• _YOUR GOAL_
Please output every entry below precisely as written.
..............................
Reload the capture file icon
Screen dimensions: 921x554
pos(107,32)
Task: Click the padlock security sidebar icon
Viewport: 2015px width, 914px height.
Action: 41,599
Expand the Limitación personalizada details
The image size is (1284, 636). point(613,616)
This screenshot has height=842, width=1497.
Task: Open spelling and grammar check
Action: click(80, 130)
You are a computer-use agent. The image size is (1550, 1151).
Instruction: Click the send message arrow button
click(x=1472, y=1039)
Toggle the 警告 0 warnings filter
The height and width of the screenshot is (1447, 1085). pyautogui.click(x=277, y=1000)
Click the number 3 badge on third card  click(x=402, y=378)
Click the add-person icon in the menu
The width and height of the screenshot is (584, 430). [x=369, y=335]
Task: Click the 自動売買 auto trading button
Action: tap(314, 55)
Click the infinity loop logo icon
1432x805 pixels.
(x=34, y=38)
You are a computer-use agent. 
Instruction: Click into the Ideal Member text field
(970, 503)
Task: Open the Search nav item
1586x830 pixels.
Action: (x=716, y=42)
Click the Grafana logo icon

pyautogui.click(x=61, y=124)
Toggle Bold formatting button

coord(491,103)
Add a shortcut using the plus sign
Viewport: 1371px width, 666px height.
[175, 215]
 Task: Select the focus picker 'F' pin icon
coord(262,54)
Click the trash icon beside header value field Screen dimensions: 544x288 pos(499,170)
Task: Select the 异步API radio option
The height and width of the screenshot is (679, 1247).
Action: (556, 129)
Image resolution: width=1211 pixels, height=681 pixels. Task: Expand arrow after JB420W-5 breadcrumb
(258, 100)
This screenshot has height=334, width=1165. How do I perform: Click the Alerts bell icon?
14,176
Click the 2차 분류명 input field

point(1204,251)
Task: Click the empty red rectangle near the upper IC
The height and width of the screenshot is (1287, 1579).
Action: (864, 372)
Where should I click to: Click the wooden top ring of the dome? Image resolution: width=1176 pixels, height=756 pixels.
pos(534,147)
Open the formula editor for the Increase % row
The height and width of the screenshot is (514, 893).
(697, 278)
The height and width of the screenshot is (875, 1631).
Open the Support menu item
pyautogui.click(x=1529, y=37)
..............................
• _EXERCISE RESULT_
Reload the capture file icon
Screen dimensions: 921x554
pos(107,32)
Task: Click the padlock security sidebar icon
Viewport: 2015px width, 914px height.
Action: 41,599
Expand the Limitación personalizada details
The image size is (1284, 636). point(613,616)
This screenshot has height=842, width=1497.
Task: Open spelling and grammar check
Action: click(80, 130)
You are a computer-use agent. The image size is (1550, 1151).
Instruction: Click the send message arrow button
click(x=1472, y=1039)
Toggle the 警告 0 warnings filter
The height and width of the screenshot is (1447, 1085). pyautogui.click(x=277, y=1000)
Click the number 3 badge on third card  click(x=402, y=378)
Click the add-person icon in the menu
The width and height of the screenshot is (584, 430). [x=369, y=335]
Task: Click the 自動売買 auto trading button
Action: tap(314, 55)
Click the infinity loop logo icon
1432x805 pixels.
(x=34, y=38)
You are a computer-use agent. 
Instruction: Click into the Ideal Member text field
(970, 503)
Task: Open the Search nav item
1586x830 pixels.
Action: (x=716, y=42)
Click the Grafana logo icon

pyautogui.click(x=61, y=124)
Toggle Bold formatting button

coord(491,103)
Add a shortcut using the plus sign
Viewport: 1371px width, 666px height.
[175, 215]
 Task: Select the focus picker 'F' pin icon
coord(262,54)
Click the trash icon beside header value field Screen dimensions: 544x288 pos(499,170)
Task: Select the 异步API radio option
The height and width of the screenshot is (679, 1247).
Action: (556, 129)
Image resolution: width=1211 pixels, height=681 pixels. Task: Expand arrow after JB420W-5 breadcrumb
(258, 100)
This screenshot has height=334, width=1165. How do I perform: Click the Alerts bell icon?
14,176
Click the 2차 분류명 input field

point(1204,251)
Task: Click the empty red rectangle near the upper IC
The height and width of the screenshot is (1287, 1579).
Action: (864, 372)
Where should I click to: Click the wooden top ring of the dome? Image resolution: width=1176 pixels, height=756 pixels.
pos(534,147)
Open the formula editor for the Increase % row
The height and width of the screenshot is (514, 893).
(697, 278)
The height and width of the screenshot is (875, 1631).
Open the Support menu item
pyautogui.click(x=1529, y=37)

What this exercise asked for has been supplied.